▸ **Task item**: Say how many lines of the listing below contain "help", giving the number and nothing else.

*** Data for review ***

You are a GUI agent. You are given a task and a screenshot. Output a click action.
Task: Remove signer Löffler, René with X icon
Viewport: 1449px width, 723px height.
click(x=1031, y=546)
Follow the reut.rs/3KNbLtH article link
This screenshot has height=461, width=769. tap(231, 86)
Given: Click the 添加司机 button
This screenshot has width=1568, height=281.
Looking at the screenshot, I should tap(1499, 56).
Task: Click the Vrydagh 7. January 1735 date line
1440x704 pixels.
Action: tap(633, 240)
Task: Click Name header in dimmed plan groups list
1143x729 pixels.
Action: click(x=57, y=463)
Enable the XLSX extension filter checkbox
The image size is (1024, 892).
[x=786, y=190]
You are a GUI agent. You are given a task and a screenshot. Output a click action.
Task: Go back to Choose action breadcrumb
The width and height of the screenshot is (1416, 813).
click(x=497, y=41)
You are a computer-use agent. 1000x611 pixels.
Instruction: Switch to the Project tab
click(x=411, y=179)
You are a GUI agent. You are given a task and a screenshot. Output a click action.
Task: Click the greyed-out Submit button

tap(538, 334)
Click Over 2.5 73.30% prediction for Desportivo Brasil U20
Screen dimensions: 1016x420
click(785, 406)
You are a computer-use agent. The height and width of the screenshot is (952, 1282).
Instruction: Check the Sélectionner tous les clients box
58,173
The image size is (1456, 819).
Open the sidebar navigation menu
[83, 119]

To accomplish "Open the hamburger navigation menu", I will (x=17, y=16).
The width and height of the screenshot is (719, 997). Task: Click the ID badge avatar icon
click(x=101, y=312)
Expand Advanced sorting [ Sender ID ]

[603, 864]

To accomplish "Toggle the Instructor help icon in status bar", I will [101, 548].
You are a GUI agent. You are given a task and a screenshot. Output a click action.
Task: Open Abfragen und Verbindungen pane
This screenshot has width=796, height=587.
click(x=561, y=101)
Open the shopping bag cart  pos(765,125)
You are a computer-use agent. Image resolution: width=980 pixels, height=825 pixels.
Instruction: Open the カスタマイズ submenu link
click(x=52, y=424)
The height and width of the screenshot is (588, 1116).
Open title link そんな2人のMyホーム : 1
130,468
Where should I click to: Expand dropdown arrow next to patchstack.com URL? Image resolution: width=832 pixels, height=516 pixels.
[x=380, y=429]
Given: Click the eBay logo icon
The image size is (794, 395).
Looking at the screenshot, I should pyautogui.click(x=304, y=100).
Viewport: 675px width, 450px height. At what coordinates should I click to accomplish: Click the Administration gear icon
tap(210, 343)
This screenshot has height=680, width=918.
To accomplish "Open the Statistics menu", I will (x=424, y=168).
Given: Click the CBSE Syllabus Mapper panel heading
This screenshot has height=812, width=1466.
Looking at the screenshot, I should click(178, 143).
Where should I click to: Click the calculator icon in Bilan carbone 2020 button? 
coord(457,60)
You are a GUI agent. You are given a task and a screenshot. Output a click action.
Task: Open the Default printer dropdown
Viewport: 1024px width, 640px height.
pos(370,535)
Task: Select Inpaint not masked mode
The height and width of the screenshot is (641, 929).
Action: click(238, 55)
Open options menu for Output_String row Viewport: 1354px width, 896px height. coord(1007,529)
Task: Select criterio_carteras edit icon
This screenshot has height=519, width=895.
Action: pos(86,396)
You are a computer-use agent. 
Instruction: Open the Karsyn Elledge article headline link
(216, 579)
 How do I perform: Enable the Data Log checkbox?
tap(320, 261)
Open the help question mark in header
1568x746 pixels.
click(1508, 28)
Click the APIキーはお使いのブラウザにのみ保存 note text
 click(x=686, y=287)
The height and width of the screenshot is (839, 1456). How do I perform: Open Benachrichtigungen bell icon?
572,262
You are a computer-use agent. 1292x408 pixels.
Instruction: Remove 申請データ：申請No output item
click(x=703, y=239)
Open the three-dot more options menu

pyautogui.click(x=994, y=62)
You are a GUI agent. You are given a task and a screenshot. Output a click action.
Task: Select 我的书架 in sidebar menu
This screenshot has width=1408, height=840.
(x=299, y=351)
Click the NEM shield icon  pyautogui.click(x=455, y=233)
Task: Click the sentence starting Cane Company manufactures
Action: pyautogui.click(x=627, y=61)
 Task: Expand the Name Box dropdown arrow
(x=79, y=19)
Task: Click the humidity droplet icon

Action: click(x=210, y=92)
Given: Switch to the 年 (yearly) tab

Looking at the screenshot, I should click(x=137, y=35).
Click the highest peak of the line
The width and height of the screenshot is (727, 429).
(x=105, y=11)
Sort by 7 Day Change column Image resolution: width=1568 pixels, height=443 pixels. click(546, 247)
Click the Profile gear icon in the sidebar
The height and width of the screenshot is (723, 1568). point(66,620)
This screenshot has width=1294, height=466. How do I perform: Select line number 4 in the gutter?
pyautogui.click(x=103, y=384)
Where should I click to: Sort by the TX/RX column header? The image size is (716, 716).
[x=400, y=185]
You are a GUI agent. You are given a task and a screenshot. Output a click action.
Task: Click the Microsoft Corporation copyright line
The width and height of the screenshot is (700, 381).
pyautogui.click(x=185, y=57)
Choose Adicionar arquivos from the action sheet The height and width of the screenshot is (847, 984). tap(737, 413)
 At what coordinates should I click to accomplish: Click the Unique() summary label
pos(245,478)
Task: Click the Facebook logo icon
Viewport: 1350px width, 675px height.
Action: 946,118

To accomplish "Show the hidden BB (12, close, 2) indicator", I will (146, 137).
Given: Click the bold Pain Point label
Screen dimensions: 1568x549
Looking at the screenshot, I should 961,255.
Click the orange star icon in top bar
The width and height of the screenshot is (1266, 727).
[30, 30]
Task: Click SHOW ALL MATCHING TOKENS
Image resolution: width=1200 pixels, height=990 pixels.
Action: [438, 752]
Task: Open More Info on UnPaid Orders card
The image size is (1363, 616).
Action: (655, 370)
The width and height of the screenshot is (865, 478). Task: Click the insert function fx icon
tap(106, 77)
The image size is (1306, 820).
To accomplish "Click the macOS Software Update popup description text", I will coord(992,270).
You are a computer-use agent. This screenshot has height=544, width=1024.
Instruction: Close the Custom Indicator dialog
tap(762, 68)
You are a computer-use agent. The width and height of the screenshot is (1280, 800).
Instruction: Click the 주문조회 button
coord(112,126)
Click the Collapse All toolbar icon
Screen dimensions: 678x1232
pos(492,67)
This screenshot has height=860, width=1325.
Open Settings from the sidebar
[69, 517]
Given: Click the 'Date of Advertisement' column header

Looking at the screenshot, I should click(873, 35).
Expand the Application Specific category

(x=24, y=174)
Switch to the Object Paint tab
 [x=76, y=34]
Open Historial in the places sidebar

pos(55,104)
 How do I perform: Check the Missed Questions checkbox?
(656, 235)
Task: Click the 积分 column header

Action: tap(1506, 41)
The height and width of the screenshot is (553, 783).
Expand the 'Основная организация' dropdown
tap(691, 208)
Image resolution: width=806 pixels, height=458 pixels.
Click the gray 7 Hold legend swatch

*** End of Data for review ***

▸ **Solution below**: 2